This article draws from primary and secondary research and qualitative methods. Primary sources were collected during two field research visits to El Salvador, one in May of 2022 (by Rosales) and another one in March of 2023 (by Meijering). These visits included fieldwork in San Salvador and El Zonte. In each of these visits, we conducted semi-structured interviews with three groups of subjects. In total we conducted 46 interviews (twenty-four in May 2022; twenty-two in March 2023). We interviewed politicians (sixteen in total), mostly members of parliament, who are leaders of the most representative political parties, including leaders of the governing Nuevas Ideas and top bureaucrats. We covered a broad spectrum of ideological and party affiliations that made up the 2021–2024 Legislative Assembly. We also interviewed scholars and policy analysts with positions in think-tanks and major academic institutions in El Salvador (nineteen interviews). Lastly, we carried out interviews with crypto-enthusiasts, and investors in the cryptocurrency ecosystem in the country (eleven interviews). This work also builds upon data from large representative surveys conducted by the Salvadoran Central Bank and private business-associated institutions. We have conducted a review of media articles in Spanish and English that served to triangulate in part the findings from the most salient issues stemming from interviews and statistics. We traced the process of implementation of the bitcoin law with the goal of assessing how it has addressed the objective of financial inclusion. Moreover, we identify the broader context of democratic decay in the country as factors affecting the implementation of this policy. We frame our discussion around the literatures of democratic consolidation and backsliding as well as development policy on financial inclusion.
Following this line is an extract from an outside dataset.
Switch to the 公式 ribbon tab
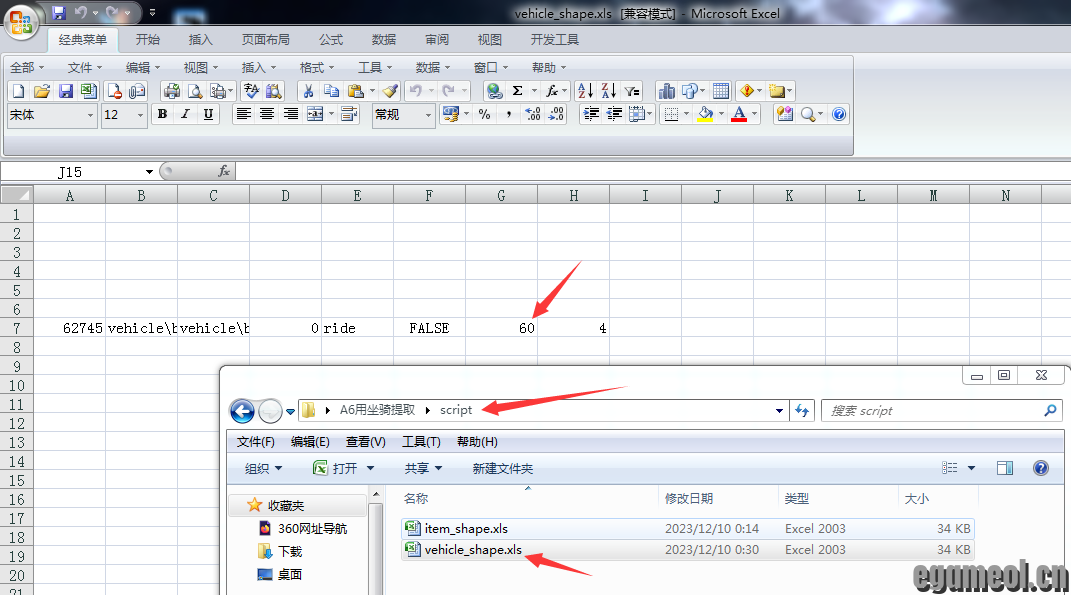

Democratic Backsliding: El Salvador in Context
Soon after the polls closed in El Salvador on February 4th 2024, President Bukele announced his remarkable victory. In a post on the social media app X, Bukele said that based on their numbers, he had “won the presidential election with more than 85 per cent of the vote and a minimum of 58 out of 60 deputies in the Assembly.” He went on to say that this was “a record in the world's democratic history” (Bukele, 2024). The official results showed a slightly lower margin and two fewer deputies, although it is indisputable that this was a resounding victory for Bukele. Yet, analysts and scholars see this election as the confirmation of an electoral autocracy, after years of democratic backsliding (Meléndez-Sánchez, 2024).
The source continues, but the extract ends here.